__Texto de referência__.

◇ ◇ ◇ ◇

Sauditas seguem dando presentes ao bolsonarismo
Foto: Edgegroup no Twitter
De olho no mercado de defesa brasileiro, os Emirados Árabes Unidos convidaram uma alta autoridade do Ministério da Defesa no governo de Jair Bolsonaro (PL) para dirigir no país a filial da estatal do setor.
Como secretário de Produtos de Defesa, Marcos Degaut fez diversas viagens ao país árabes e outros, visando abrir mercados para empresas brasileiras. Em maio do ano passado, esteve ao lado do então filho presidencial Eduardo Bolsonaro em uma reunião no Edge Group, em Abu Dhabi.
O conglomerado emirati reúne 25 empresas de diversas áreas e agora chegará ao Brasil. Segundo Degaut disse à Folha, ele ainda não assumiu o cargo porque o Edge Group está em processo de instalação no país.

◇ ◇ ◇ ◇

__Dados fornecidos__.
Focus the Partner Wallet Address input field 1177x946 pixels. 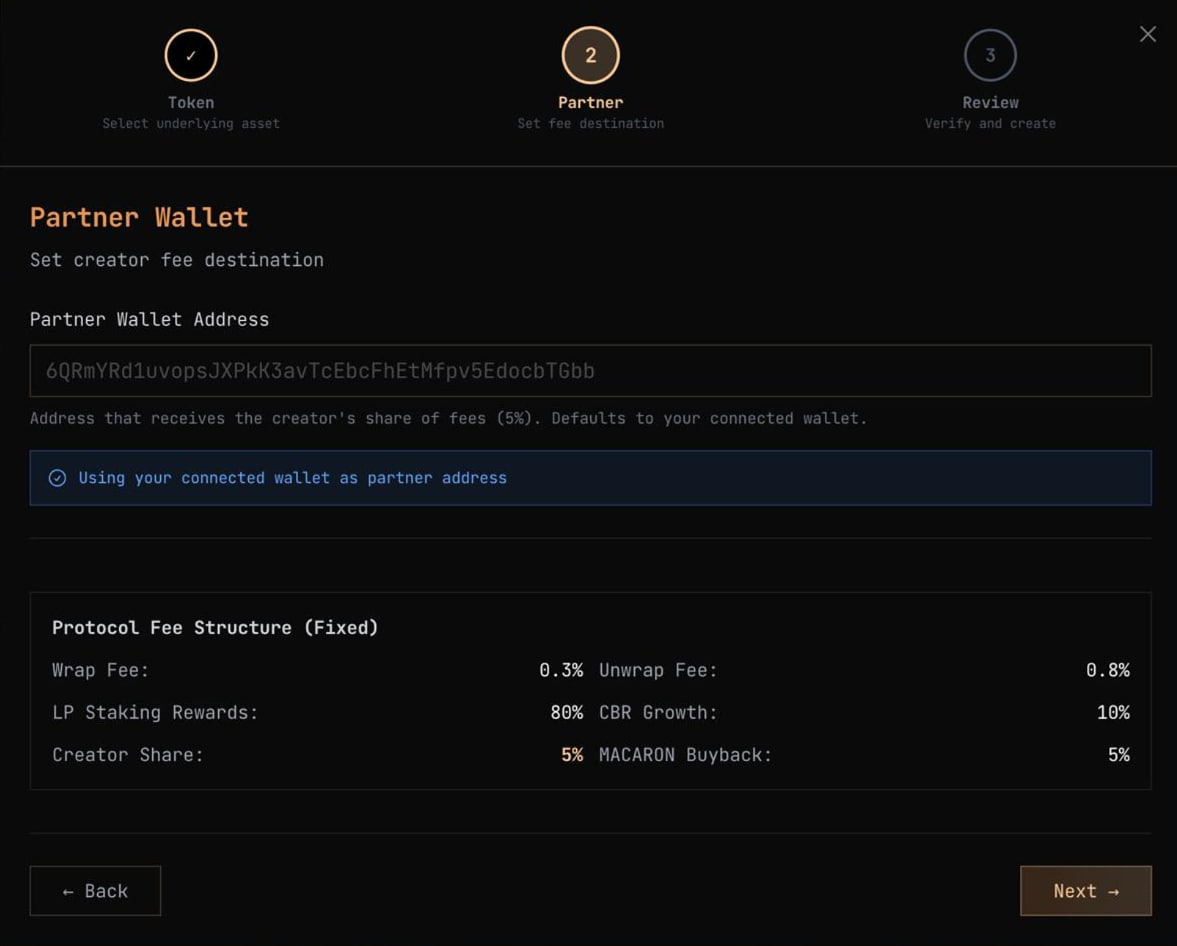tap(590, 371)
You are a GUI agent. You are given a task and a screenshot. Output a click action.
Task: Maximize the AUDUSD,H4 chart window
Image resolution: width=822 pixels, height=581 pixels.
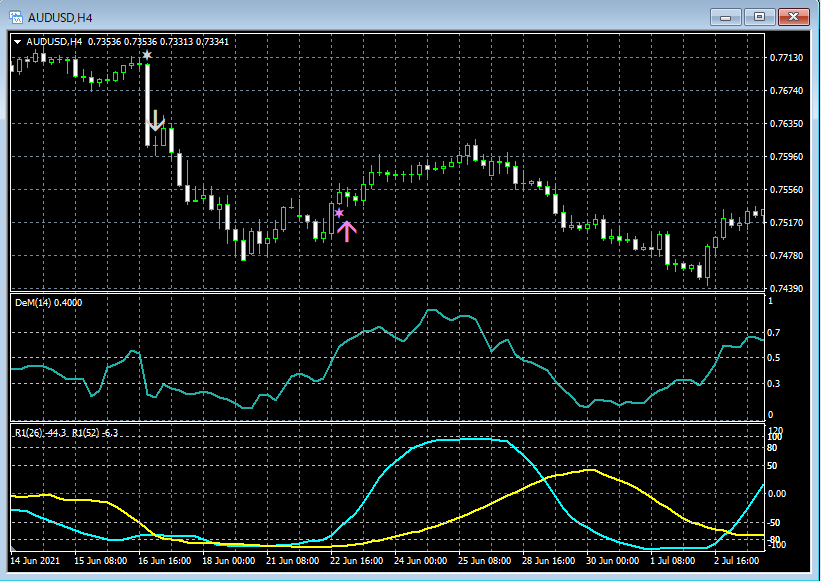click(x=760, y=17)
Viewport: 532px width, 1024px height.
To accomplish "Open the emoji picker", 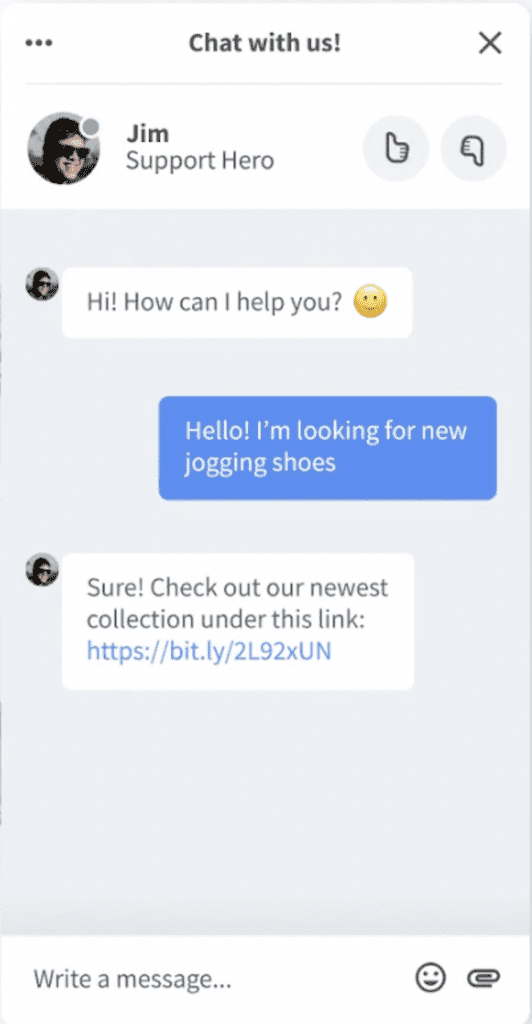I will 431,978.
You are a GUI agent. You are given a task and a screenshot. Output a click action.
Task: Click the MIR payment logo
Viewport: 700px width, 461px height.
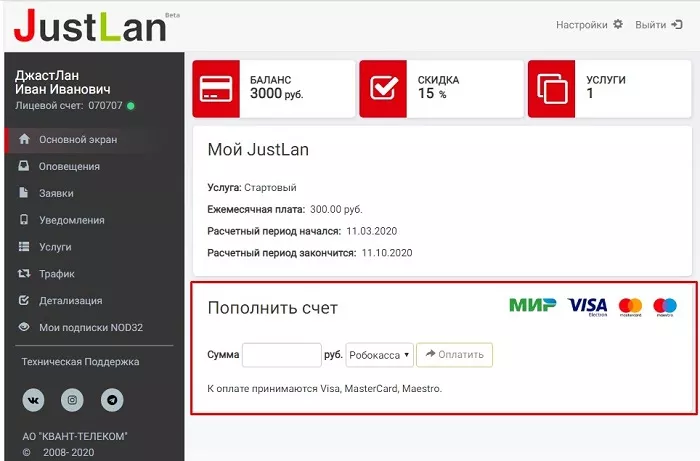(x=532, y=305)
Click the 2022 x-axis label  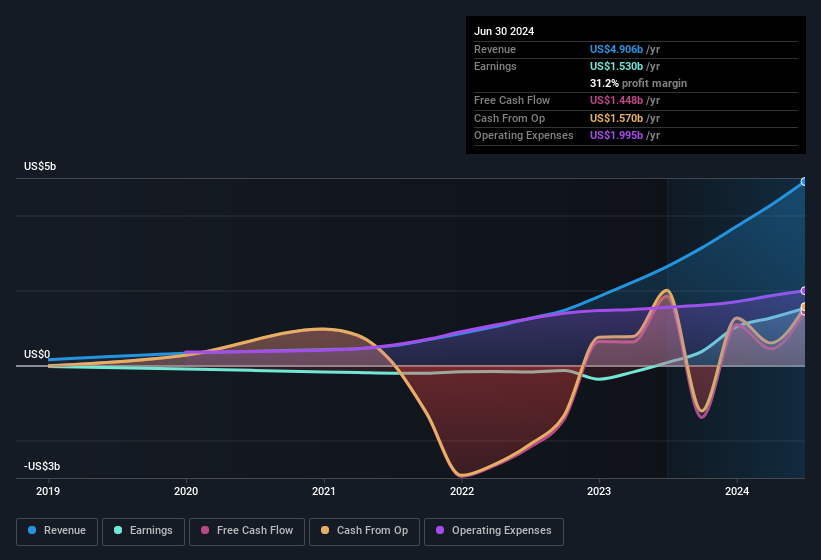[462, 491]
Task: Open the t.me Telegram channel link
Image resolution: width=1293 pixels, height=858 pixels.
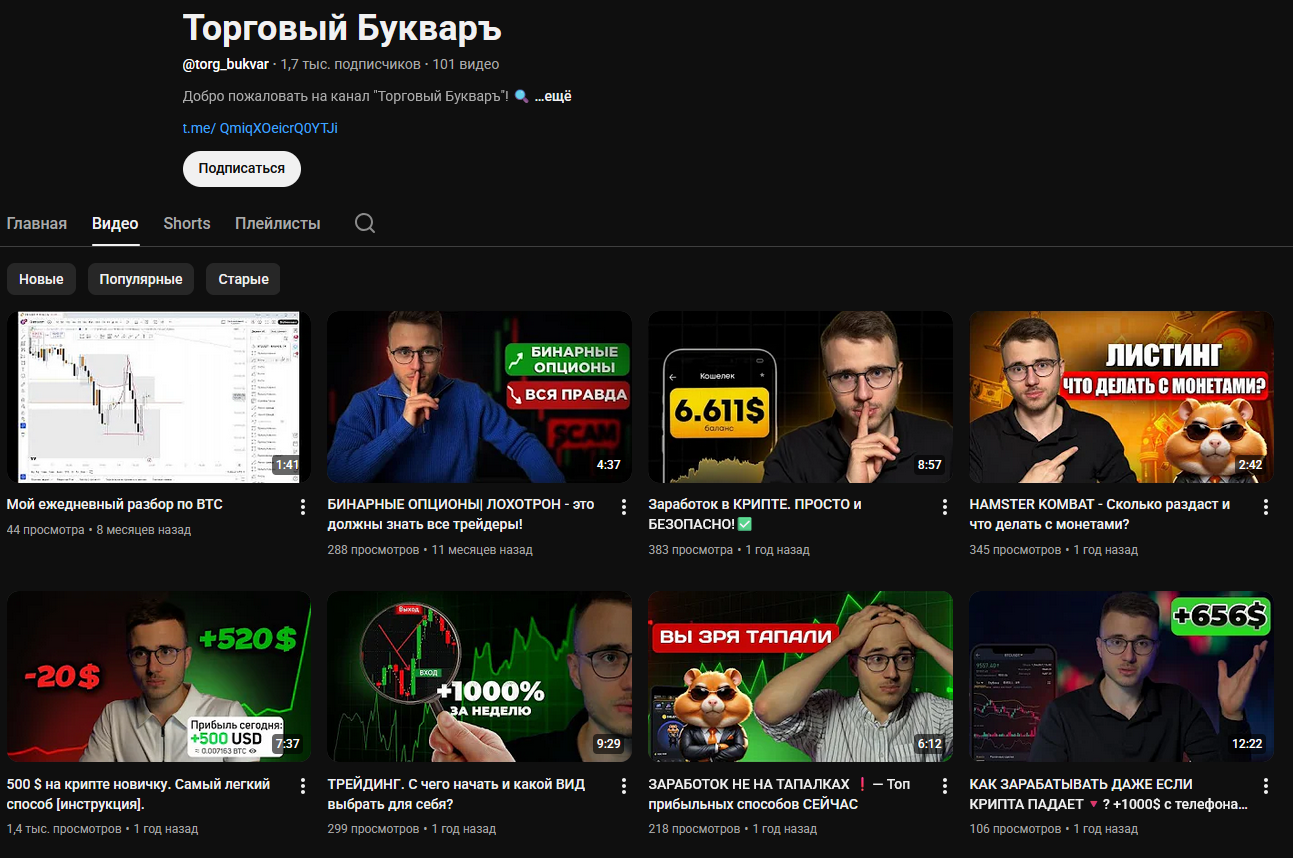Action: (x=260, y=128)
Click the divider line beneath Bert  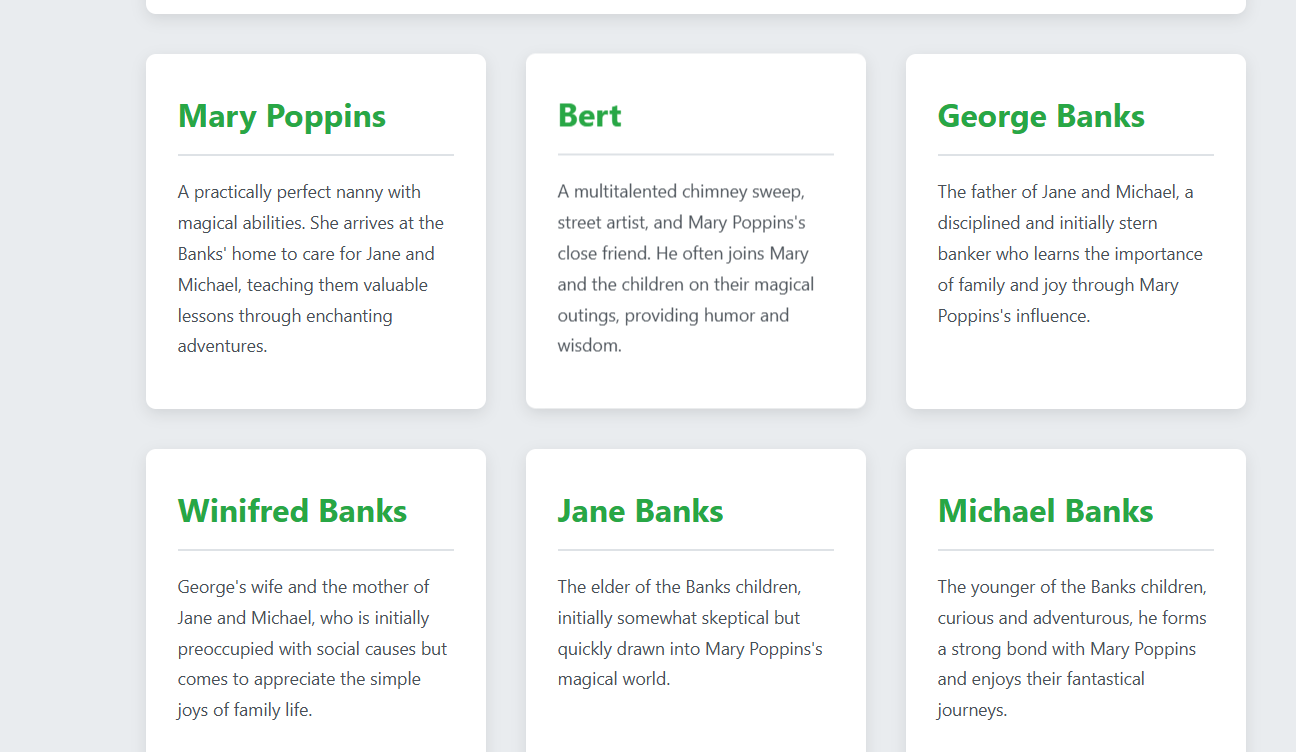[696, 155]
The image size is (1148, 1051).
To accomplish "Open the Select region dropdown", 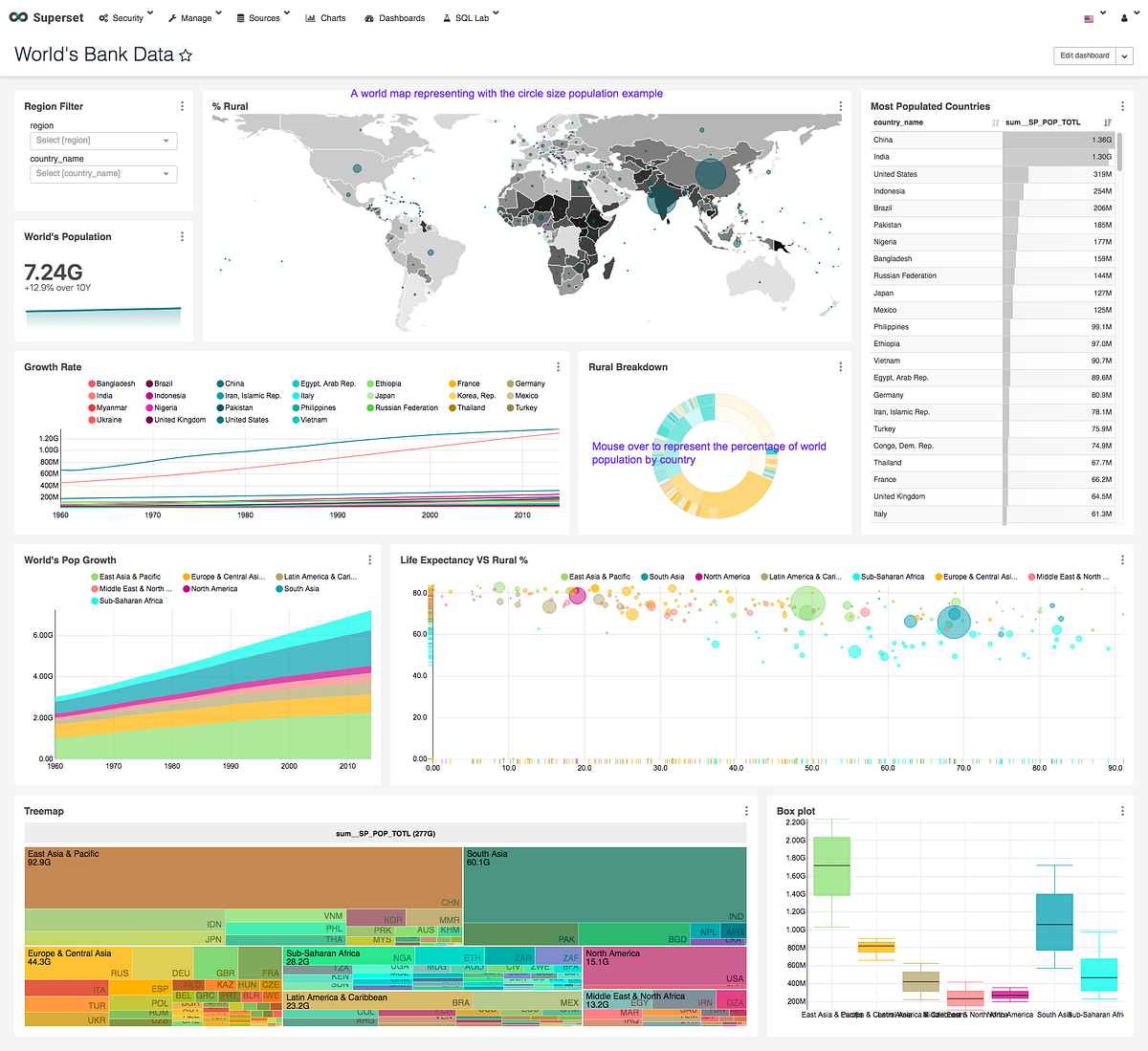I will (102, 141).
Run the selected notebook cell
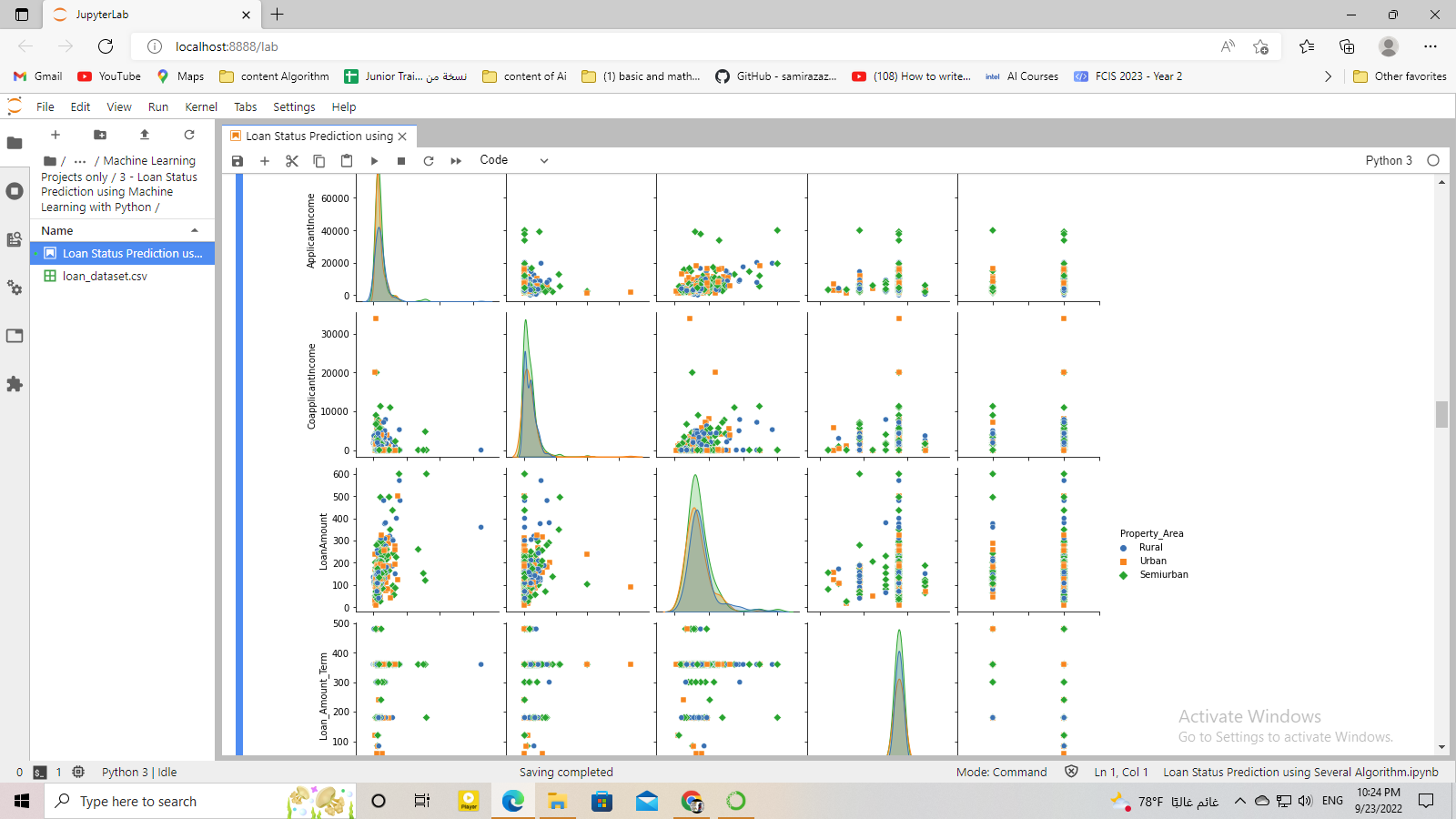1456x819 pixels. click(374, 160)
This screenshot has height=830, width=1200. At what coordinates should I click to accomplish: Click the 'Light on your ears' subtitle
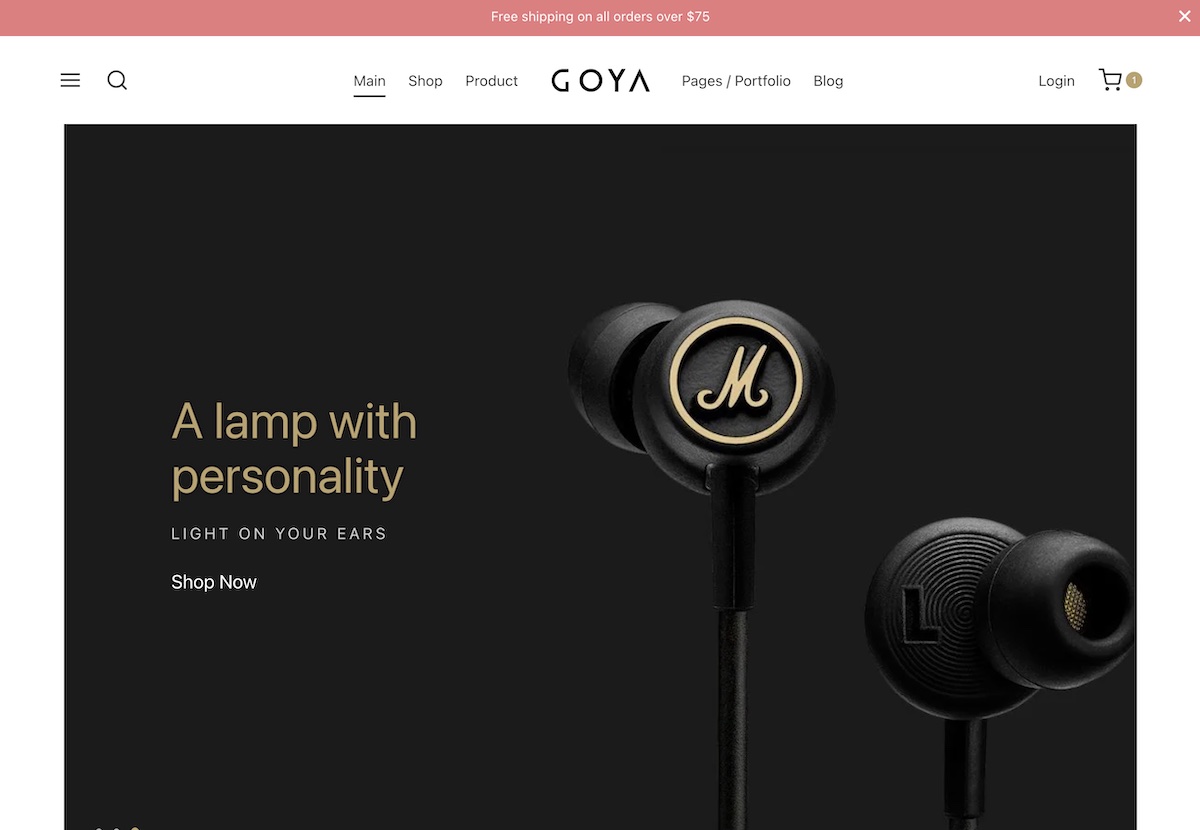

◇ ◇ ◇ ◇

__Enunciado do exercício__.
Continue o texto sobre a vinda do Edge Group ao Brasil, redigindo o trecho que segue a sua última frase.

__Resposta do exercício__.
Questionado acerca do fato de ter deixado um cargo estratégico na Defesa e agora ir trabalhar para um potencial cliente do governo federal, ele descarta conflito de interesses. “Para isso que serve a quarentena. E a Seprod [Secretaria de Produtos de Defesa] não faz aquisições, ela trabalha em formulação de fomento da indústria”, diz.
Degaut deixou o governo em agosto de 2022, e seu período de quarentena de seis meses já foi cumprido. Ele era conhecido no Itamaraty como o homem de Bolsonaro nos Emirados, um dos países mais próximos do então clã presidencial —ficaram famosas as nebulosas visitas de Eduardo, deputado federal pelo PL-SP, a Dubai e Abu Dhabi.
Em 20 de abril do ano passado, o presidente enviou ao Senado mensagem indicando Degaut para ser o novo embaixador do Brasil no país árabe. A cúpula da Casa travou a indicação, em um episódio nunca totalmente esclarecido que dois presidentes de empresas de defesa importantes atribuem a rixas políticas, elogiando as qualificações técnicas do ex-secretário na área.
“Eu renunciei à indicação em agosto por motivo de saúde”, afirmou Degaut. Na mesma época, quatro meses após o Senado protelar a análise de seu nome, ele deixou o governo.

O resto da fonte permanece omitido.